According to records, Joseph arrived in June of 1887. He was in Norwood by 1890 as he is listed in the 1890 Norwood Business Directory, which makes him one of the first Gottscheers in Norwood. He applied for citizenship in 1890, which was granted in 1897, and by 1900 he was living on Bullard Street, Walpole. Joseph worked for a while for Bird & Sons, but most of his life he worked for Winslow Bros & Smith tannery as a laborer.
#198 Bullard Street – The home of Thomas Rogers
This house was the first house in the entire Germantown neighborhood. In 1757, Deacon Joseph Fisher built this house. It replaced the original home that had burned down in September and had stood there since 1722; two years before Walpole was set off from Dedham. Deacon Joseph Fisher originally owned all the land that now makes up the Germantown Neighborhood, buying it from his grandfather-in-law, Nathaniel Whiting. The home had been in the Fisher-Hartshorn family for well over 150 years before it was sold in 1877, eventually ending up in the hands of Joseph Hamlin in 1887. He sold it to George Willett in 1913. The house lot was a small part of a larger piece of land that was needed for the construction of New Pond. The Norwood Housing Authority assumed control of the house lot renting it to families over the next several years. The Koestner/Johnson family rented it before they bought the house across the street (#197), which was the house the Rogers were renting. The Rogers, not wanting to back up to a New Pond, they bought this house.
#197 Bullard Street – The Home of Oscar Johnson
Oscar Johnson was born 18 Nov 1875 in Finland and died 1930 in Walpole. He was the son of Andreas Johnson and Maggie Pelelr. He worked in the Winslow Brothers and Smith Tannery. He married Josfa “Sophie” (Petschauer) Koestner in 23 Apr 1921. This was a second marriage for both.
Sophie was a Gottscheer, she arrived at Ellis Island in New York City with her first husband John Koestner, soon after they married. John/Johann Koestner, was born 18 Apr 1870 in Mooswald, Gottschee, Austria-Hungry and died 26 Jul 1918 in Walpole. He was the son of Johan Koestner and Maria Hoge. His marriage to Sophie was his second marriage.
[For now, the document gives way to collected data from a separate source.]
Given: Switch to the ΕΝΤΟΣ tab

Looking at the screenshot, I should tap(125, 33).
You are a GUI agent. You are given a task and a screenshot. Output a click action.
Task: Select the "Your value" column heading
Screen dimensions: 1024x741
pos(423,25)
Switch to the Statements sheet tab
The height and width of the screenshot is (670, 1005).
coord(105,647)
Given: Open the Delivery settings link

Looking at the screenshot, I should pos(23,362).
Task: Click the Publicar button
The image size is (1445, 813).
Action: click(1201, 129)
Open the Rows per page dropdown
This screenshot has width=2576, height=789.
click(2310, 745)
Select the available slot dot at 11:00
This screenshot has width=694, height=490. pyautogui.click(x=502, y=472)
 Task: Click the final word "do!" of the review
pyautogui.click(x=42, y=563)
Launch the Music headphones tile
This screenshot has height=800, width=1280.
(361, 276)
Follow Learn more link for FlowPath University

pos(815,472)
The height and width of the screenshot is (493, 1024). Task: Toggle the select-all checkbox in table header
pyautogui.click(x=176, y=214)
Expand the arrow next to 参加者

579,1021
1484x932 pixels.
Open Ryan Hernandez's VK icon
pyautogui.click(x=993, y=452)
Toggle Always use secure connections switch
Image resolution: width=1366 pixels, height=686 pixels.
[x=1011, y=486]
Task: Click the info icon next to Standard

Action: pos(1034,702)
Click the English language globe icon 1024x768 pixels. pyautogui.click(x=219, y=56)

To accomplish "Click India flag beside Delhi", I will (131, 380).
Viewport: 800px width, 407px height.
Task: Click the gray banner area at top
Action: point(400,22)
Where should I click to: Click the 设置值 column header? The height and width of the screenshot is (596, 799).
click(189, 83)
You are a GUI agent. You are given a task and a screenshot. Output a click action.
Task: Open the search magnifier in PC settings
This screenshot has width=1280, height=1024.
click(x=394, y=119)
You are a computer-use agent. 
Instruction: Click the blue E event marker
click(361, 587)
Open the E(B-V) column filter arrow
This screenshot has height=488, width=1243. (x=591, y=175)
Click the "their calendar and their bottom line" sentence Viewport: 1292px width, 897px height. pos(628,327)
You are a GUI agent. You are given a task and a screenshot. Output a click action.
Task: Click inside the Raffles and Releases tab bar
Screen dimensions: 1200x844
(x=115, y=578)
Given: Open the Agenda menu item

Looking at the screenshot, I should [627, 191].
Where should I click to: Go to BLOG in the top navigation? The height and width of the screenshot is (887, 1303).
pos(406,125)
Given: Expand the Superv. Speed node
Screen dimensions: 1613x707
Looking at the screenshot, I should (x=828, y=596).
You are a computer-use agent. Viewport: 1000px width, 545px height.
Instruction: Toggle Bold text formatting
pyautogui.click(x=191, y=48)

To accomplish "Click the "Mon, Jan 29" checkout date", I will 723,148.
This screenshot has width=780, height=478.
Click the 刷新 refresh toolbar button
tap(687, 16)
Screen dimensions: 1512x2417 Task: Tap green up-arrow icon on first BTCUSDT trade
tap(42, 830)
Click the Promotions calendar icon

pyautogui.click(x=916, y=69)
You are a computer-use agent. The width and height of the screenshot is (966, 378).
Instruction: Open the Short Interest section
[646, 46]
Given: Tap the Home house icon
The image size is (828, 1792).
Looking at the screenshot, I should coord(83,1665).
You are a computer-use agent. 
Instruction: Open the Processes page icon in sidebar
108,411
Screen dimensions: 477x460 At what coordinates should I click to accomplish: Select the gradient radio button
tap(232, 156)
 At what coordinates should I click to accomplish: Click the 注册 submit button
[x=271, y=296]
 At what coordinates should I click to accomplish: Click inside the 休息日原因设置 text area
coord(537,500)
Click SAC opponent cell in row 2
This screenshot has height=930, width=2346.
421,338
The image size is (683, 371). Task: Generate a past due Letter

He married first to Maria Honigmann 24 Nov 1895 in Mitterdorf, Gottschee, Austria-Hungry. She was the daughter of Andreas Honigman and Gertrude Jaklitsch. John and Maria had two children; Maria in 1897 and Edward in 1904. John married secondly to Josefa “Sophie” Petschauer 8 Nov 1909 in Kerndorf, Gottschee. She was born 1882 in Austria and died 19 Oct 1935 in Walpole. She was the daughter of Johan Petschauer and Josefa Basn (or Rom). John & Sophie (Petschauer) Koestner had three children – Sophie (1913-2005), Fritz (1914-1924) and Lena (1916-1997).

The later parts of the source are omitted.